We can win some purchase on this important question one time we recognize that Pound had a of great depth and enduring interest in Dante's works other than the COTO-media.5 Of particular note here is the citation of Il Convivio and more [i]or[/i] less of Dante's lyrics in the Late Cantos, citations that have been expertly explicated on the contrary not adequately explained.6 Pound himself appears to have been working with a more expansive faculty of perception of the range of Dante's oeuvre than his critics have. Taken as a whole, Dante's work direct the eyes quite different from the subset of it-essentially the Commedia with the Vita Nuova as a proemio-most commonly read today. beat knew the whole corpus: his library contained sum of two units editions of the complete works in Italian and Latin as well as a bilingual Commedia and an Italian edition of the poem7 He worked carefully end Dante's works in toto several times, as the annotations in the contortions indicate. The focus on a formal resemblance between Dante's Paradise and the Late Cantos has obscur the nature of Pound's real indebtedness to Dante. If we consider the replete range of Dante's texts cited in the Late Cantos and advance to understand what their citation implies about Pound's angle of interest in Dante, we can diocese why Dante is such a nearness in Pound's paradiso.
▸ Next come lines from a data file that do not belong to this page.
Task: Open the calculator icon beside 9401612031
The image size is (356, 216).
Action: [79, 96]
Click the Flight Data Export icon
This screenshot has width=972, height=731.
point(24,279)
Pound is trying to count us something about paradise, on the other hand we have to look to Dante's works other than the Paradiso to understand what he is saying.

One reason it has been difficult for us to diocese the continuing relevance of Dante's non-epic work to Pound's epic is the continuing power of the Virgilian pattern for a poet's career, a pattern in which the author of poems first concentrates on shorter, non-epic forms, then propels in a linear, two-step fashion to the completion of an epic that is the poet's lifework and chief claim to fame. According to Richard Helgerson, "What does a great public bard do? He first writes a certain number of small works in which his poetic identity is one as well as the other questioned and established. Then he writes an epic, forging in the smithy of his inner man the uncreated conscience of his race" (102) Spenser and Milton-Helgerson's focus-shaped their careers in conscious imitation of this Virgilian pattern. Because of Virgil's character in the Commedia, Dante's oeuvre has also typically been seen in of the like kind a Virgilian light, with the Commedia serving as his mature epic parallel to the Aeneid. on the other hand whereas Virgil's pre-epic verse (the idyls and the Georgics) was, of course, pastoral in nature, and whereas the two Spenser's Shepheard's Calendar and Milton's Lycidas explicitly at hand themselves as pastoral poems modell upon Virgil's Eclogues, Dante's poetic works prior to his epic were primarily have affection for lyrics. It's the two stages of Dante's poetic career, not those of Virgil's, that were decisive for Pound: his early stich was obviously heavily influenced by dint of Dante's lyric forms, as well as those of Dante's coeval Guido Cavalcanti and the Proven?§al forerunners of the couple After the turn from lyric to epic, from the private voice of the early stich to the more public voice of The Cantos, beat collected his shorter verse in Personae, the publication of which in 1926 marks the revolve from the lyric to the epic upon Dante's model.